He was thankful when he saw that, rather than casting a spell on him & turning him into a beer mascot, the skeleton turned & scurried ’way.
He was surprised he didn’t hear Sir Chamsby yell @ him through his communicator. Must not have been watching the screen when the skeleton was there, thought he. Still, he decided it’d be better to try following the skeleton; with the noises he heard before, he estimated they were probably finding treasure right now.
He soon found the room from which the noise originated, which was distinguishable by the light leaking from under its door. But when he put his ear to the door, he couldn’t hear much o’ anything; & when he ducked down on the ground & peeked through the slit under the door, he couldn’t see anything inside.
“Agent Purple Mountain’s Majesty, did you find them?” he suddenly heard Sir Chamsby say. Though he felt that Sir Chamsby’s outbursts always came @ the most unexpected times, it had been happening so much now that it didn’t faze him as much anymo’.
He made a thumbs-up sign in front o’ his face as a soundless affirmative to Sir Chamsby’s monitor.

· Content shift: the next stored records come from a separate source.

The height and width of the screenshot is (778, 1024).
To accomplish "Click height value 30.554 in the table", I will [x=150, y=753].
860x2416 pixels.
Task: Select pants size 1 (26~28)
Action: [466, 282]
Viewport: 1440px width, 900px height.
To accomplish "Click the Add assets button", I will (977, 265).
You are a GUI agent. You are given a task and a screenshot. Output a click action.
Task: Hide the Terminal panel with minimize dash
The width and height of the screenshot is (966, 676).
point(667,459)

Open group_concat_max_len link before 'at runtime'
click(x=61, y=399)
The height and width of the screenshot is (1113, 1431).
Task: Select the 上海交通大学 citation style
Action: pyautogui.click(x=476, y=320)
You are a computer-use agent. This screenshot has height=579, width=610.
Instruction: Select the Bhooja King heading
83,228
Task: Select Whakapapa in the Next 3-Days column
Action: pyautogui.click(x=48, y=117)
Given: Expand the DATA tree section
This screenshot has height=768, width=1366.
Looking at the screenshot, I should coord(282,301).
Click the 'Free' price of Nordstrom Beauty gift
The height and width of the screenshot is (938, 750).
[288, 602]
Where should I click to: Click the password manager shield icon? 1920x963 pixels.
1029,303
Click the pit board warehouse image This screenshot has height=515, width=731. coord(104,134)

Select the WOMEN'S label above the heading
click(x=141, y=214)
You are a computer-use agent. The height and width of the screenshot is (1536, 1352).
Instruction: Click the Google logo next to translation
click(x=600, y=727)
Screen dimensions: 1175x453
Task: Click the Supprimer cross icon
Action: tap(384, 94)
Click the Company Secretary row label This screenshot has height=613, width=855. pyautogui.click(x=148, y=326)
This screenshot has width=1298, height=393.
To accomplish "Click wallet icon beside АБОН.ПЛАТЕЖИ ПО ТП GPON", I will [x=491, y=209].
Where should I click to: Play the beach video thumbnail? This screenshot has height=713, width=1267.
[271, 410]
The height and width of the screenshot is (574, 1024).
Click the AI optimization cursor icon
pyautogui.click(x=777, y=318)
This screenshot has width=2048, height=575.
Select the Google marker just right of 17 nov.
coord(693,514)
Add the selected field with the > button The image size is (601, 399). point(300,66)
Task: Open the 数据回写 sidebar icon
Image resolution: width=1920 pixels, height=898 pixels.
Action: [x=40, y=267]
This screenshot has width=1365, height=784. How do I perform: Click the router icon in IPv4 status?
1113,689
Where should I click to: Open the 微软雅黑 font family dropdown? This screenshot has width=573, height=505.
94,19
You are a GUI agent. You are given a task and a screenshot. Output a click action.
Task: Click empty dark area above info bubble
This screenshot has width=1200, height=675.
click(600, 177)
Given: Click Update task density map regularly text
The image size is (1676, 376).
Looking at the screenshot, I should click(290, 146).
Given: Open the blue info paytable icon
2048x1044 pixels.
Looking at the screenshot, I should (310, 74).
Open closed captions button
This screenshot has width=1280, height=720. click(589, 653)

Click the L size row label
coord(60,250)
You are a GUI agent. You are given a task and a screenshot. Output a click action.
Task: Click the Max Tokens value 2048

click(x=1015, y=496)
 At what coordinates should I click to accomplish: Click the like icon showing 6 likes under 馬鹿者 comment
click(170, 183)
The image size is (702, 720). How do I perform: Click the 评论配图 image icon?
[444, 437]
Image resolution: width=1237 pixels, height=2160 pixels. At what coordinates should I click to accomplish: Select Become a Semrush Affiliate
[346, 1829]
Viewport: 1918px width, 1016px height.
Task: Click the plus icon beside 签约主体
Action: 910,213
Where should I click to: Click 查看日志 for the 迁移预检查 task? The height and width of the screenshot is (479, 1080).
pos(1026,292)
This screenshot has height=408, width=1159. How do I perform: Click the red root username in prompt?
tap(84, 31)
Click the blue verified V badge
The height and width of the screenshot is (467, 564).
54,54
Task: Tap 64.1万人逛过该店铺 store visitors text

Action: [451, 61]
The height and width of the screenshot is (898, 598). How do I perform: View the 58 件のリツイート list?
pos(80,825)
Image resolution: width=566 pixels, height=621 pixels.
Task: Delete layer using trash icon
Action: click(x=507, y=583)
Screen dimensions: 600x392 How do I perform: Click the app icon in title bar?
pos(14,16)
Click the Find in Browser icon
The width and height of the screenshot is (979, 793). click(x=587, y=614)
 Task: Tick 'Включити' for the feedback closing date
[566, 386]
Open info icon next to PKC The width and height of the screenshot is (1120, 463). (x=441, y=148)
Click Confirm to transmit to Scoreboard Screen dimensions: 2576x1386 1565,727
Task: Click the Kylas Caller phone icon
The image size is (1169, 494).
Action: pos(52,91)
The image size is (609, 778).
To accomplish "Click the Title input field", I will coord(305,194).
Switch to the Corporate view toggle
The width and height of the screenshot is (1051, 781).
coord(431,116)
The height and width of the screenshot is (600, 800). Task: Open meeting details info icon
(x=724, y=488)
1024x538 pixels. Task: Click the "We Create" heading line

“What’s she doing in there?”
Unable to conceive o’ a nonverbal way to answer, he moved a li’l ways from the door & whispered as quietly as he could, “No idea.”
“Well, find out.”
Purple gave Chamsby ’nother thumbs-up & then slunk ’way into the dark when he heard quickening footsteps emerge. He looked out from his hiding place to see the skeleton, followed by some woman in a spooky lab jacket, go into the room he was checking, saying, “Autumn needs some help getting up somewhere,” to the other woman as he went in.
When the door closed ’hind them, Purple tiptoed closer to the door so he could hear what they were doing in there.
“…ter getting herself stuck in the ceiling like always, & expecting the competition to help her so she can steal all o’ the treasure she found for herself,” he heard 1 o’ the voices say.
“Did I just hear her say she found some treasure?” Sir Chamsby said, & then paused ’gain till he heard her finish. When he heard nothing else important being said, he continued, “Agent Purple Mountain’s Majesty, stay there & make sure they don’t ’scape. All others, immediately go to where Agent Purple is on floor 4. You 3 will have to ambush them as they come out & take whatever treasure they find.”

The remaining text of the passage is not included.